If you live in hedonistic indolence in a mansion in Malibu, that situation becomes your baseline experience and your definition of a "good" day or a "bad" day adjusts accordingly. Maybe a good day is buying a new yacht and that generates ten "units" of happiness for you. A bad day is having to wait too long for the butler to bring you your yogurt parfait and that generates ten "units" of unhappiness. 

In neither situation are you happier than the other because you can only appreciate the divergence from your normal baseline expectations, not your "cruising speed" relative to the other seven billion humans on earth.

Sure, we'd all be happier if we could appreciate the things we have, put minor inconveniences in perspective, and view a long line at the ATM as the non-event it really is instead of fuming over a two-minute wait, but that baseline sneaks up on you. 
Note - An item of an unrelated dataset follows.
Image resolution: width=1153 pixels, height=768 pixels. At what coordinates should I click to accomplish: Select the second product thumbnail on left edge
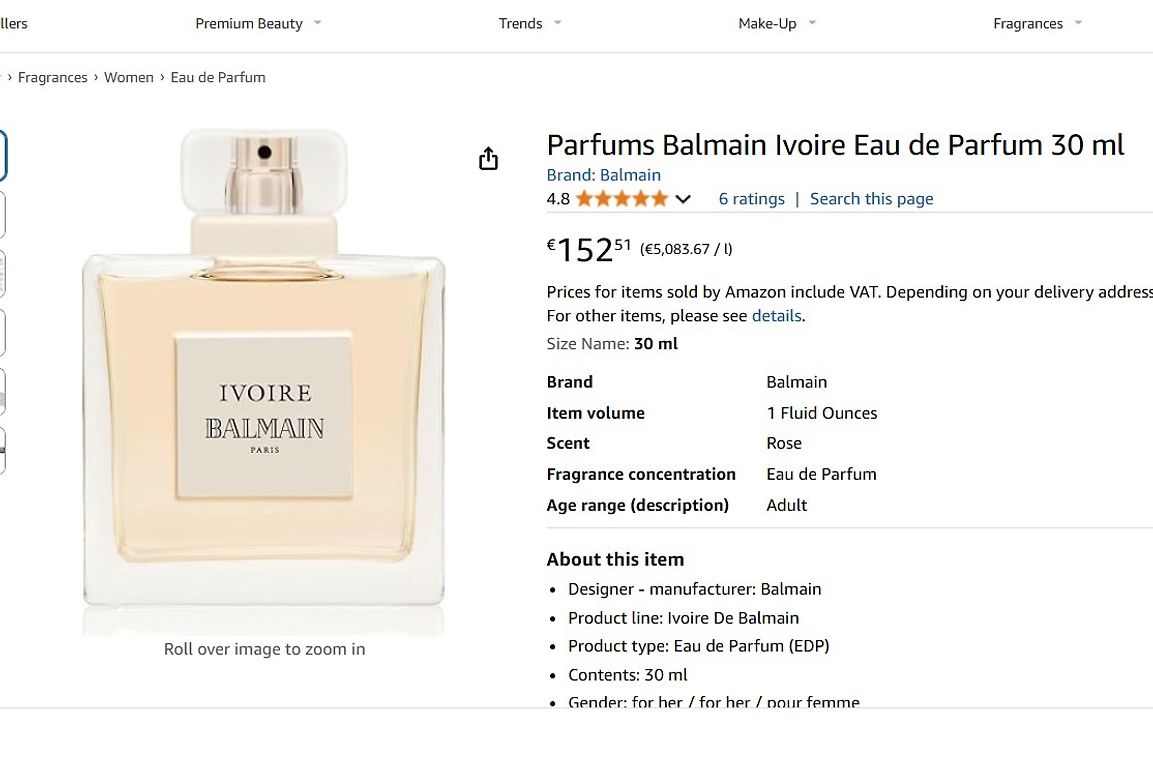[2, 215]
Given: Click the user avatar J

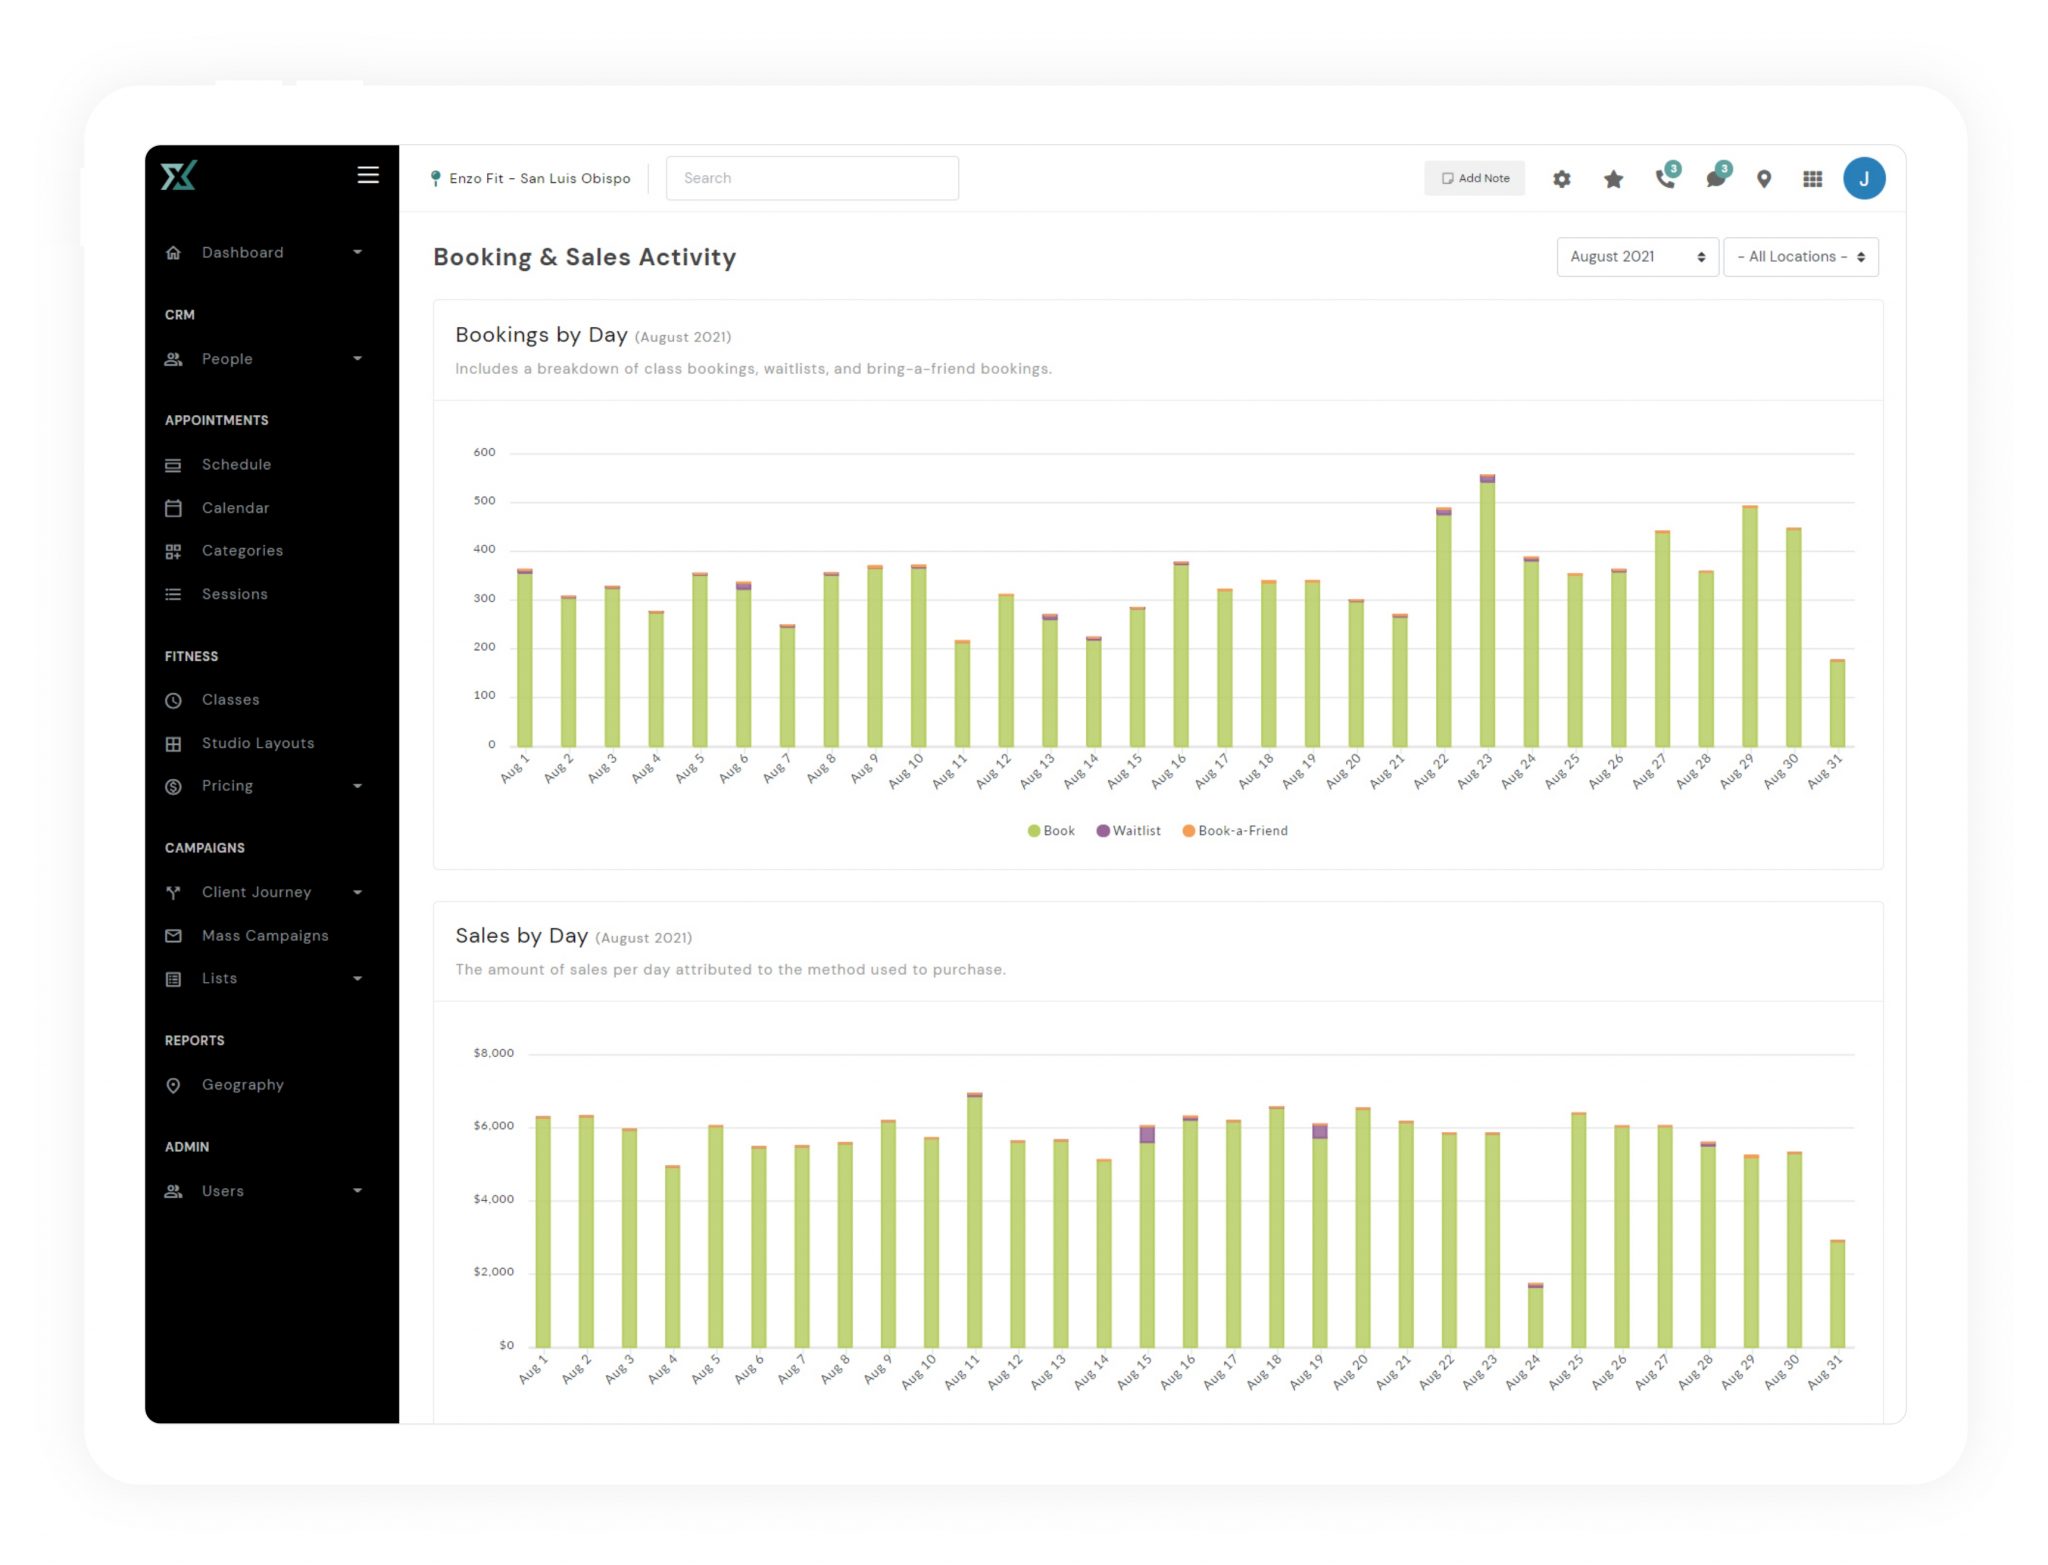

Humans adapt. That means they also adapt to not having to adapt. Put Paris Hilton alone in the Alaskan wilderness with nothing but a sled dog and a backpack filled with survival equipment and one of two things would happen; she'd die immediately (98% likelihood) or she'd adapt (2%) and when she did finally make it back to civilization, most of the things people hate about her would be gone. She'd be a solemn, wizened outdoorsman with a great appreciation for indoor plumbing and human contact. Those qualities would diminish as her baseline climbed again to her previous expectations of "normal" but she'd never quite be the same as she is now. That's why people who have been through trauma and come out the other side are often so cool. Surviving The Blitz in London during WWII creates a different frame of reference from which to view a Chick-fil-A employee putting mayonnaise on your sandwich after you'd asked for none.

Shallowness and superficiality are probably inevitable in societies as well-off as ours, and shallow, superficial people are probably less to blame for their shallowness and superficiality than most of us think they are. But perhaps more disconcerting are the implications it has for our dreams of a "better" life for us and our offspring. Why strive for "more" if humans are fundamentally incapable of appreciating it?